**GIVEN INFORMATION**

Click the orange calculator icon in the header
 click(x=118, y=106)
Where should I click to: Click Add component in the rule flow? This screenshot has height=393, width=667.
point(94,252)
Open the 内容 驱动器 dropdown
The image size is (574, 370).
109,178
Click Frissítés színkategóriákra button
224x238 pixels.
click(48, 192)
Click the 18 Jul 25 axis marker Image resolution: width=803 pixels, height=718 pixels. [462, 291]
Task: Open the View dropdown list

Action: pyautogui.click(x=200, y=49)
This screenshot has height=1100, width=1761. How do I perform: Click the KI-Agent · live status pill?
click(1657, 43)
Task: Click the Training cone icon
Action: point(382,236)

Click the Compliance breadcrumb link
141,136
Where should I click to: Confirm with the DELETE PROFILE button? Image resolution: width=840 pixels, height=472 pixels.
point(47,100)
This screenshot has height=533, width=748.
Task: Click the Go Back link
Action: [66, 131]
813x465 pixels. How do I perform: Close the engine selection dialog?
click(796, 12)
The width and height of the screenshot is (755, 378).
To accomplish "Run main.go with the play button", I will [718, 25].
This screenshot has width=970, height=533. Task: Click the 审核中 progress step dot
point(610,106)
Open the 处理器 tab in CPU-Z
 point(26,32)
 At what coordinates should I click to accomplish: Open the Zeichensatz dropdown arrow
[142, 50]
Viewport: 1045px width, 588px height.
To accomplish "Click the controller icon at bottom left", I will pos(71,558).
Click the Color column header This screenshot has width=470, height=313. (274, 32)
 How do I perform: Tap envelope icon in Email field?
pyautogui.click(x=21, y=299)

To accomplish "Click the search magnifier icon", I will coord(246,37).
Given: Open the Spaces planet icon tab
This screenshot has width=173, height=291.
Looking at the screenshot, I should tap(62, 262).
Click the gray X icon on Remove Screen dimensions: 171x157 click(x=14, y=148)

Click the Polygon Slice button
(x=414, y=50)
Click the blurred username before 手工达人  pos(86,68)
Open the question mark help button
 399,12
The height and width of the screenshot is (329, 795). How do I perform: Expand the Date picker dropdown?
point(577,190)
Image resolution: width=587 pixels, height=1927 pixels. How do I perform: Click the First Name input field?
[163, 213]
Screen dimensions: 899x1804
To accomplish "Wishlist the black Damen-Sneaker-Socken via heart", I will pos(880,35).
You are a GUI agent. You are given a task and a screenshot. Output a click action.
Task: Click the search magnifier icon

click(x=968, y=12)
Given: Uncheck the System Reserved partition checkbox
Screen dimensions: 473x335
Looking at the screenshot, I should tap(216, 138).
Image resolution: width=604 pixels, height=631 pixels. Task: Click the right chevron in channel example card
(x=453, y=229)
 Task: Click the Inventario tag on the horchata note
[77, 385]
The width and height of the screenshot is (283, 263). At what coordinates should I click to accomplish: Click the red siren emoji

**YOUR INSTRUCTIONS**
Your output should consist solely of the lines from the beginning of the entries through the line containing "The width and height of the screenshot is (755, 378).", reproduced exactly.

**PROBLEM SOLUTION**
Click the orange calculator icon in the header
 click(x=118, y=106)
Where should I click to: Click Add component in the rule flow? This screenshot has height=393, width=667.
point(94,252)
Open the 内容 驱动器 dropdown
The image size is (574, 370).
109,178
Click Frissítés színkategóriákra button
224x238 pixels.
click(48, 192)
Click the 18 Jul 25 axis marker Image resolution: width=803 pixels, height=718 pixels. [462, 291]
Task: Open the View dropdown list

Action: pyautogui.click(x=200, y=49)
This screenshot has height=1100, width=1761. How do I perform: Click the KI-Agent · live status pill?
click(1657, 43)
Task: Click the Training cone icon
Action: point(382,236)

Click the Compliance breadcrumb link
141,136
Where should I click to: Confirm with the DELETE PROFILE button? Image resolution: width=840 pixels, height=472 pixels.
point(47,100)
This screenshot has height=533, width=748.
Task: Click the Go Back link
Action: [66, 131]
813x465 pixels. How do I perform: Close the engine selection dialog?
click(796, 12)
The width and height of the screenshot is (755, 378).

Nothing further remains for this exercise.